▶ What is being asked: Each of the records below must be reproduced exactly.
** Opening Provided data block **
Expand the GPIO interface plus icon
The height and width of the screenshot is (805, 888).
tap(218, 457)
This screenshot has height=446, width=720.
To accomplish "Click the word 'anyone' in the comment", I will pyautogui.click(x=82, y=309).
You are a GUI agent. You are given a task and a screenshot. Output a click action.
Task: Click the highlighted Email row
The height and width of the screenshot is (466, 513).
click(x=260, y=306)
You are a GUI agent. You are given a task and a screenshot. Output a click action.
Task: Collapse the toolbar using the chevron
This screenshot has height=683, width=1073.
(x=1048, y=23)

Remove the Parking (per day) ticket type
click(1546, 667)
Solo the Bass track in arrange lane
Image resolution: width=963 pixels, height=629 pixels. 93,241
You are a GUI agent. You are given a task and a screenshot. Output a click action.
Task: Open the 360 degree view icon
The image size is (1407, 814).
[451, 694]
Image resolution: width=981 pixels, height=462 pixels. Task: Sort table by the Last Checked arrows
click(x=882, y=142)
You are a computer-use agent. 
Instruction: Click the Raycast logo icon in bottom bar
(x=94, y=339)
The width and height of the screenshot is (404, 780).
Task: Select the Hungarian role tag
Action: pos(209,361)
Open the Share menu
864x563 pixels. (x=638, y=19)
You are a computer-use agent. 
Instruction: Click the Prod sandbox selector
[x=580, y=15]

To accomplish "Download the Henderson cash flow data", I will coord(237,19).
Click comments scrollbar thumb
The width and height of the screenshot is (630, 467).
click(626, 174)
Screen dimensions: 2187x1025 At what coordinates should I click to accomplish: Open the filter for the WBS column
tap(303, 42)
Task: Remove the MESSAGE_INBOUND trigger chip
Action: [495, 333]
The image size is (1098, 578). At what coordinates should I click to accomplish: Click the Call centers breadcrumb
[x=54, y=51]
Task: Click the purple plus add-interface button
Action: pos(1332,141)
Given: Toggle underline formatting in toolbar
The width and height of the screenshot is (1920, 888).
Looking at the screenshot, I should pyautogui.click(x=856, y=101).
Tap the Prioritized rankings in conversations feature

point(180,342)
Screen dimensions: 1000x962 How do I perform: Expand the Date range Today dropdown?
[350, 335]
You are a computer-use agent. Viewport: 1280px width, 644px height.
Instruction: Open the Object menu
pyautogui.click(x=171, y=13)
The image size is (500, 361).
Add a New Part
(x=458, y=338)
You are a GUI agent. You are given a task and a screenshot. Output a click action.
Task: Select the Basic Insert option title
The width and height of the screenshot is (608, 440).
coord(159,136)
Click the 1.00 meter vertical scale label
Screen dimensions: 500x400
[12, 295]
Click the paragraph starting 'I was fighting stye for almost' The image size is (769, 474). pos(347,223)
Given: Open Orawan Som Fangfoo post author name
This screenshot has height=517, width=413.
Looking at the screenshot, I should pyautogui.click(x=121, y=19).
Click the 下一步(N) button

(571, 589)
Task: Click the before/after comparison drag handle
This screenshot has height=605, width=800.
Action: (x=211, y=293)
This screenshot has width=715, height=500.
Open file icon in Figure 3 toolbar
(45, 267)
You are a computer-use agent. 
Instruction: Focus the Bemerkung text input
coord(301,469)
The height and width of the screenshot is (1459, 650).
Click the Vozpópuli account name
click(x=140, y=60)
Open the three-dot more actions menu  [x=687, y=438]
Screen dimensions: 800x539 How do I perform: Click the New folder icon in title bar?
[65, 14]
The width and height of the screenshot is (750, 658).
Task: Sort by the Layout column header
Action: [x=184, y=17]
** Closing Provided data block **
▶ Response to the task:
Expand the GPIO interface plus icon
The height and width of the screenshot is (805, 888).
tap(218, 457)
This screenshot has height=446, width=720.
To accomplish "Click the word 'anyone' in the comment", I will pyautogui.click(x=82, y=309).
You are a GUI agent. You are given a task and a screenshot. Output a click action.
Task: Click the highlighted Email row
The height and width of the screenshot is (466, 513).
click(x=260, y=306)
You are a GUI agent. You are given a task and a screenshot. Output a click action.
Task: Collapse the toolbar using the chevron
This screenshot has height=683, width=1073.
(x=1048, y=23)

Remove the Parking (per day) ticket type
click(1546, 667)
Solo the Bass track in arrange lane
Image resolution: width=963 pixels, height=629 pixels. 93,241
You are a GUI agent. You are given a task and a screenshot. Output a click action.
Task: Open the 360 degree view icon
The image size is (1407, 814).
[451, 694]
Image resolution: width=981 pixels, height=462 pixels. Task: Sort table by the Last Checked arrows
click(x=882, y=142)
You are a computer-use agent. 
Instruction: Click the Raycast logo icon in bottom bar
(x=94, y=339)
The width and height of the screenshot is (404, 780).
Task: Select the Hungarian role tag
Action: pos(209,361)
Open the Share menu
864x563 pixels. (x=638, y=19)
You are a computer-use agent. 
Instruction: Click the Prod sandbox selector
[x=580, y=15]

To accomplish "Download the Henderson cash flow data", I will coord(237,19).
Click comments scrollbar thumb
The width and height of the screenshot is (630, 467).
click(626, 174)
Screen dimensions: 2187x1025 At what coordinates should I click to accomplish: Open the filter for the WBS column
tap(303, 42)
Task: Remove the MESSAGE_INBOUND trigger chip
Action: [495, 333]
The image size is (1098, 578). At what coordinates should I click to accomplish: Click the Call centers breadcrumb
[x=54, y=51]
Task: Click the purple plus add-interface button
Action: pos(1332,141)
Given: Toggle underline formatting in toolbar
The width and height of the screenshot is (1920, 888).
Looking at the screenshot, I should pyautogui.click(x=856, y=101).
Tap the Prioritized rankings in conversations feature

point(180,342)
Screen dimensions: 1000x962 How do I perform: Expand the Date range Today dropdown?
[350, 335]
You are a computer-use agent. Viewport: 1280px width, 644px height.
Instruction: Open the Object menu
pyautogui.click(x=171, y=13)
The image size is (500, 361).
Add a New Part
(x=458, y=338)
You are a GUI agent. You are given a task and a screenshot. Output a click action.
Task: Select the Basic Insert option title
The width and height of the screenshot is (608, 440).
coord(159,136)
Click the 1.00 meter vertical scale label
Screen dimensions: 500x400
[12, 295]
Click the paragraph starting 'I was fighting stye for almost' The image size is (769, 474). pos(347,223)
Given: Open Orawan Som Fangfoo post author name
This screenshot has height=517, width=413.
Looking at the screenshot, I should pyautogui.click(x=121, y=19).
Click the 下一步(N) button

(571, 589)
Task: Click the before/after comparison drag handle
This screenshot has height=605, width=800.
Action: (x=211, y=293)
This screenshot has width=715, height=500.
Open file icon in Figure 3 toolbar
(45, 267)
You are a computer-use agent. 
Instruction: Focus the Bemerkung text input
coord(301,469)
The height and width of the screenshot is (1459, 650).
Click the Vozpópuli account name
click(x=140, y=60)
Open the three-dot more actions menu  [x=687, y=438]
Screen dimensions: 800x539 How do I perform: Click the New folder icon in title bar?
[65, 14]
The width and height of the screenshot is (750, 658).
Task: Sort by the Layout column header
Action: [x=184, y=17]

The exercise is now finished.